Considering how health care needs and services differ around the world, what does that mean for IR? Is IR clinical training, regional infrastructure and more ready for such population growth? Are there ways the unique model of IR can help other countries organize delivery models that will meet their populations’ needs?
These far-reaching questions are the focus of the society’s International Division and Steering Committee, chaired by Brian F. Stainken, MD, FSIR. The committee has been hard at work on goals and strategies for some time, yet has new opportunities coming to fruition each year. One recent and exciting development is a partnership with RAD-AID that is designed to bring IR to the most underserved populations around the world. Through RAD-AID, SIR members have the opportunity to teach, guide and mentor interventional radiology personnel within RAD-AID partner health institutions in low- and middle-income nations. In addition, RAD-AID and SIR are collaborating to offer funded volunteer opportunities to SIR member residents and fellows who will serve on RAD-AID teams at international sites.

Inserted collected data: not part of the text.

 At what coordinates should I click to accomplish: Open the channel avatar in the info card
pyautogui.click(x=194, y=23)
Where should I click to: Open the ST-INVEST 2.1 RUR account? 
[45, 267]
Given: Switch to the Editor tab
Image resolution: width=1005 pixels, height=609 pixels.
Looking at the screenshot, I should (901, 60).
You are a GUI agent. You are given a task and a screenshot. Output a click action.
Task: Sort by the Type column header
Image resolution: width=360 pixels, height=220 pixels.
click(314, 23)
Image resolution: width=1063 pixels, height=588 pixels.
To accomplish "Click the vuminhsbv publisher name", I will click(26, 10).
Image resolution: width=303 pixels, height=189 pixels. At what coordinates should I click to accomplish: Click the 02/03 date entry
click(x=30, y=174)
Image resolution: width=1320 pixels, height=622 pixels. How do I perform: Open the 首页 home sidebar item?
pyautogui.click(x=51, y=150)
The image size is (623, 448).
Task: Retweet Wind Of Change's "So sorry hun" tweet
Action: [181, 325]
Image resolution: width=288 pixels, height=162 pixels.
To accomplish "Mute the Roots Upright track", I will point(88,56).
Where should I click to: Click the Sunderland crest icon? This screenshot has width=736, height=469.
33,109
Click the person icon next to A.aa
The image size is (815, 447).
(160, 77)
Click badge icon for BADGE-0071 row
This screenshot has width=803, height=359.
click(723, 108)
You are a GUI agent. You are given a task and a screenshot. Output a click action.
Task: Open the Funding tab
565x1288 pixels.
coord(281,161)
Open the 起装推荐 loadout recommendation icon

Such experiences provide incredible opportunities to learn from each other, on a global scale. The more we hear and learn from others about the international large- and small-scale practice of IR, the more valuable our dialogue and contributions will become. This is why international exchanges are so important, another focus of SIR’s International Steering Committee.
One such exchange, the SIR International Scholars Programs—in its sixth year—has awarded 73 international scholarship grants, enabling young physicians from around the world (from 28 countries in 2018) to attend the SIR annual meeting for the first time. See page 38 for the story of how the experience inspired one scholar to start a new clinic in his home country.
Another initiative, the Giveback Project, supports IR educators to travel and participate in educational visits to developing countries or lower-middle income regions, while visiting observerships are providing four IRs from India the opportunity to learn about IR at various host sites in the United States.
At SIR 2018 in Los Angeles, SIR held eight official leadership meetings with international societies that resulted in identifiable areas of further collaboration, from authoring global position statements to sharing quality outcomes data. Also in 2018, the International Division supported members of SIR’s Resident, Fellow and Students Section to attend non-U.S. IR meetings to connect with trainees and leaders from other countries.
SIR continues to focus on increased meeting participation from international attendees and faculty and to encourage greater diversity and richness in clinical curricula. Under the leadership of Annual Scientific Meeting Committee Chair Daniel Sze, MD, PhD, FSIR, and Scientific Program Chair Nadine Abi-Jaoudeh, MD, FSIR, SIR 2019 will have a record-setting diverse faculty roster including women, underrepresented minorities, LGBTQ and international practitioners.
The SIR Speaker’s Bureau has bolstered our efforts to increase awareness and participation of non-U.S. based physicians—not just for the annual meeting but other conferences and venues as well. SIR has set an aggressive goal of 20 percent international attendance and 30 percent international abstracts by SIR 2020. Generally, more than 15 percent of our physician attendees come from abroad and the 2018 meeting in LA brought a big spike in over the target for abstract submissions. With acceptance rates consistent regardless of country of origin, we hope to close the gaps through the new SIR Group and Individual International Affiliate programs, which offer an easy pathway for non-U.S. IR physicians to be a part of the SIR community and to enjoy many valuable society benefits.
Every connection made is an opportunity for dialogue, knowledge-sharing and relationship. SIR needs this foundation of human connectivity and support to meet the education, training and readiness needed for delivering modern IR care to diverse patient populations around the world. Each one of these programs and activities is a bridge between IR in the U.S. with IR practitioners worldwide. Taken together, these initiatives stand to usher in a new era for SIR with the potential to transform the reach and speed with which IRs learn, connect and share with one another around the world. SIR is getting out ahead: we’re working at the technical level, the member level and the strategic level to make sure clinical IR is there when patients need us, no matter when or where they may be.